As of July 1, 900 doctors across the network’s six hospitals will stop accruing vacation time and will no longer receive an employer match for their retirement benefits. Those changes, planned to be in effect for three months, will save the network $7.9 million, through the end of the fiscal year on Sept. 30.
At UVM Medical Center, the largest hospital in the network, 519 people have had their hours reduced or are on full furloughs, said spokesperson Annie Mackin. About 150 of that total were placed on furlough last week; some have also been reassigned to different jobs within the hospital. Mackin said the network hoped to bring all the furloughed employees back to work by the end of the fiscal year.
The temporary reductions in staff and pay come as the UVM Health Network tries to right itself financially following Covid-19-related losses.
“To regain our financial footing, we need to take some financial measures,” said Dr. Claude Deschamps, president and CEO of the UVM Health Network Medical Group, the entity that employs the network’s doctors. “I wanted to keep the base pay, and the benefits, and I wanted to keep everyone employed and I didn’t have the financial resources to do all that.”
Revenues at hospitals across Vermont plummeted during the pandemic, after facilities stopped providing elective surgeries and non-essential care in March. UVM Medical Center lost $71 million combined in the first three months of the pandemic, Mackin said.
The network has a projected loss of $192 million this year, according to Mackin. Its hospitals have received $101 million in federal stimulus money.
One doctor within the system said he knew other hospitals across the country were facing larger cuts, but he was nonetheless disappointed about the cuts after physicians stepped up to help during Covid-19. He agreed to speak with VTDigger anonymously because he was concerned about losing his job.
“It’s still not a great feeling to have cuts, and things are being chipped away,” he said. “There’s no clear idea if there could be more cuts down the road.”
Even if doctors wanted to leave the network, it would be next to impossible. With few hospitals hiring, “there’s no other place we can go,” he said.
According to Deschamps, the network has already taken a variety of cost-cutting measures, including cutting the salaries of hospital leaders — 5% for directors, 10% for vice presidents and above. Hospital officials have instituted a hiring freeze, decided not to move forward with some building projects, and worked to trim other expenses.
Initially, the hospital had proposed reducing doctors’ salaries by 5%, but ultimately decided to cut benefits instead.

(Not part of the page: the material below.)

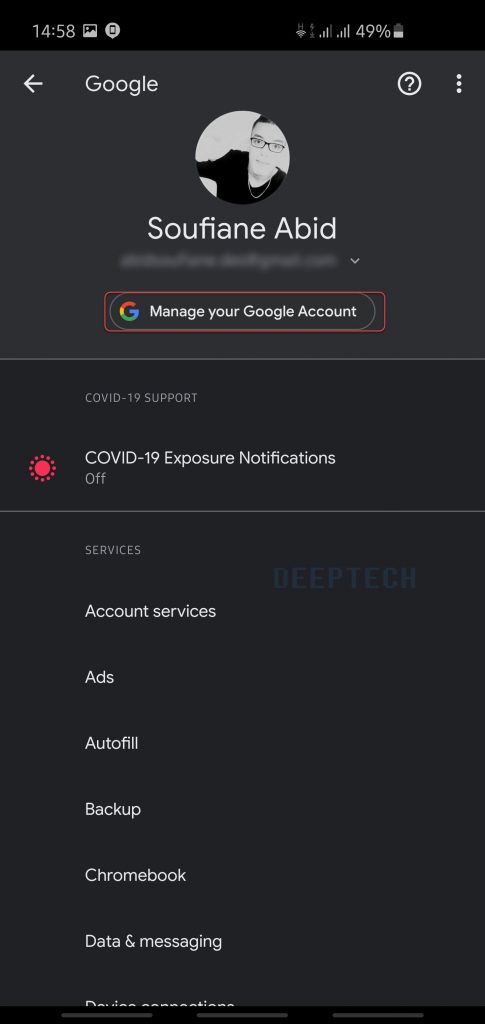Tap the Google G logo icon

pyautogui.click(x=129, y=312)
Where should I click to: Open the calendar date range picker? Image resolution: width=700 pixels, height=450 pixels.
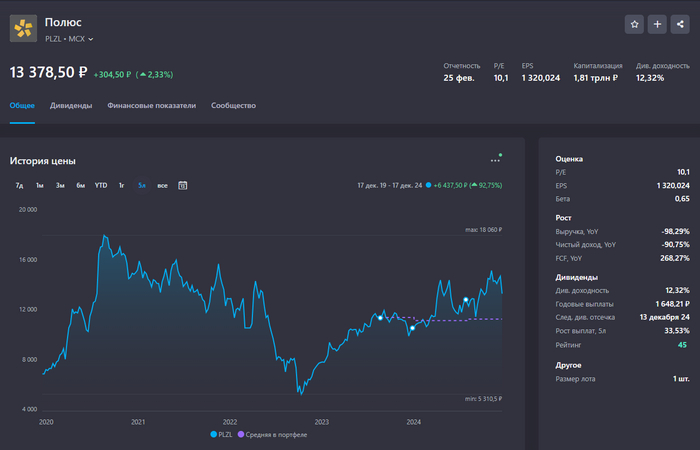183,185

Deschamps acknowledged the difficulty of cutting the benefits of those on the front lines of the pandemic. “This was a hard decision, and the doctors are anxious like the rest of us. They have given a lot,” he said, of their work during the pandemic. “I don’t take my providers for granted.”
Hospital administrators said they don’t know whether the cuts will be enough to balance the budget.
The hospital is accepting patients — but continues to operate at about 80% capacity, according to Dr. Steve Leffler, president of the UVM Medical Center.
Some people remain hesitant to seek care, Leffler said. The hospital is also accepting fewer patients to make time for additional cleaning, as well as to reduce the number of people in the waiting room. “We see that as the new normal for a while, at least,” he said.
Even with the measures, Deschamps said he doesn’t know whether it will be enough. Recovery “could take a few months, it could take a few years,” he said. “But I cannot predict the future. We’re doing everything we can.”